You can then insert a customBehavior to reference the common read-only metadata from within any rule tree, with no need to preserve a uuid value when exchanging the rule:

{
    "name": "customBehavior",
    "options": {
        "behaviorId": "cbe_12345",
        "name": "mdc"
    }
}

Custom overrides work much the same way as custom behaviors, but are meant to execute last in the rule tree. Typically, they add exceptions to the executed logic, either forcing alternative settings for specified cases, or reverting some changes that the rule tree may have modified along the way. Your ​Akamai​ representative creates a custom override on your behalf, which you then access with the List custom overrides operation.
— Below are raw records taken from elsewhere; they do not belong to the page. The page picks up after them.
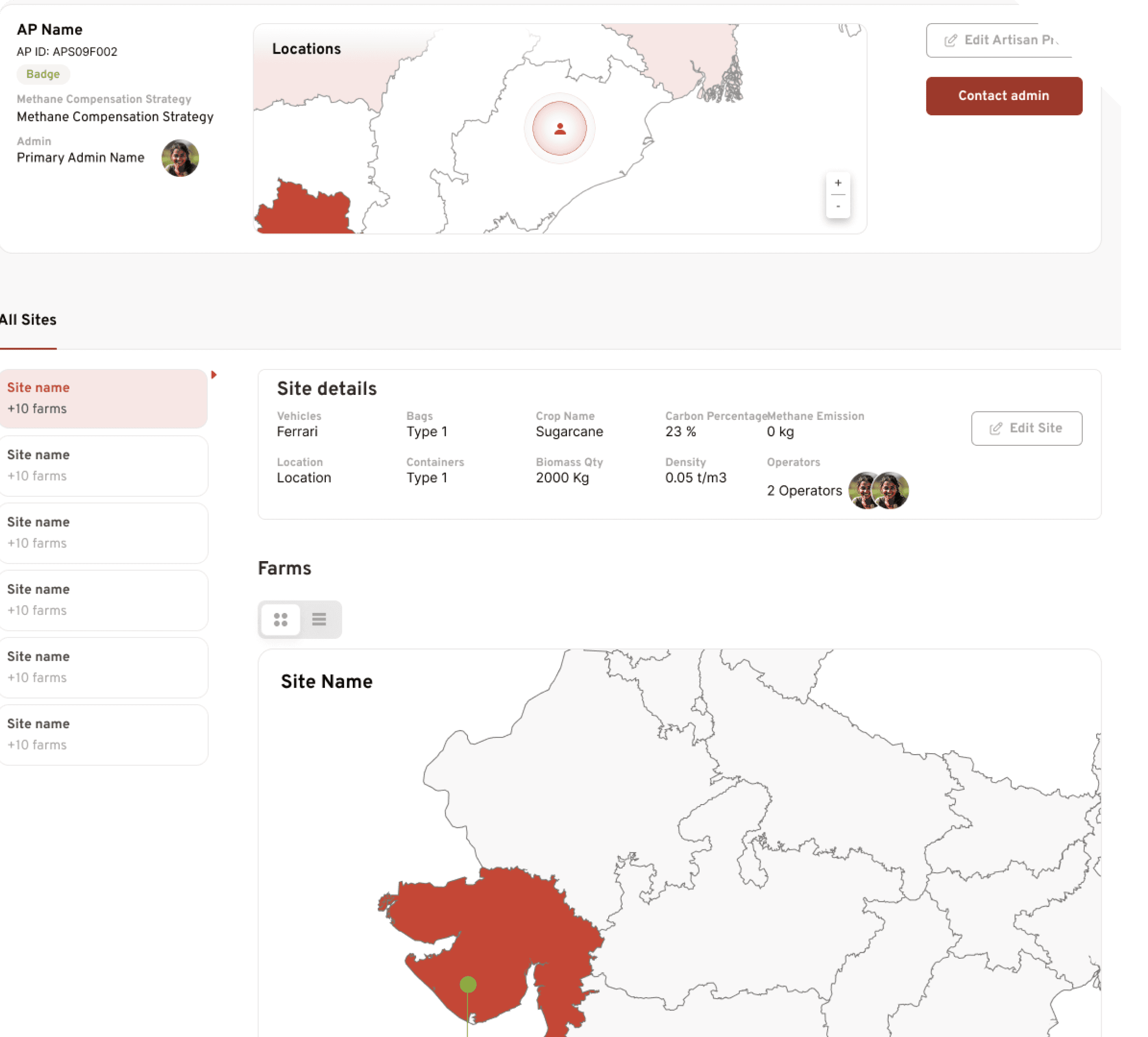Switch farms to list view
Screen dimensions: 1148x1037
[x=319, y=619]
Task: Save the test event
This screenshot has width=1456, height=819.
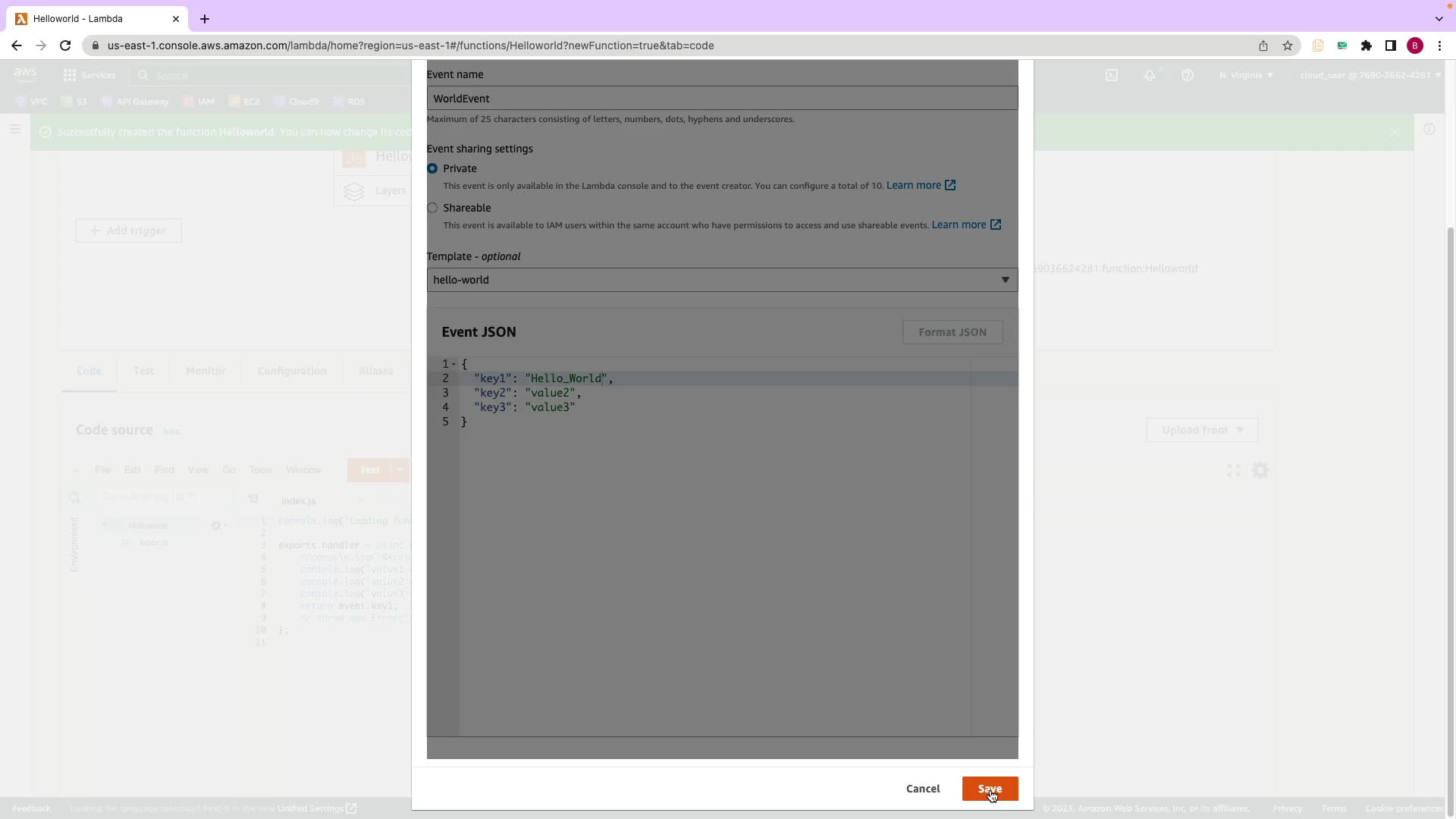Action: click(989, 789)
After choosing an overrideId from the list, you insert it into a customOverride region directly on the outer rule object:

{
    "rules": {
        "name": "default",
        "options": {
            "is_secure": false
        }
    },
    "customOverride": {
        "overrideId": "cbo_12345",
        "name": "mdc"
    }
}

Your ​Akamai​ representative can configure the customBehavior so that it sets up variables in the rule tree for the customOverride to use at the end of the configuration file. This way, you can use the full potential of the tailor-made advanced features.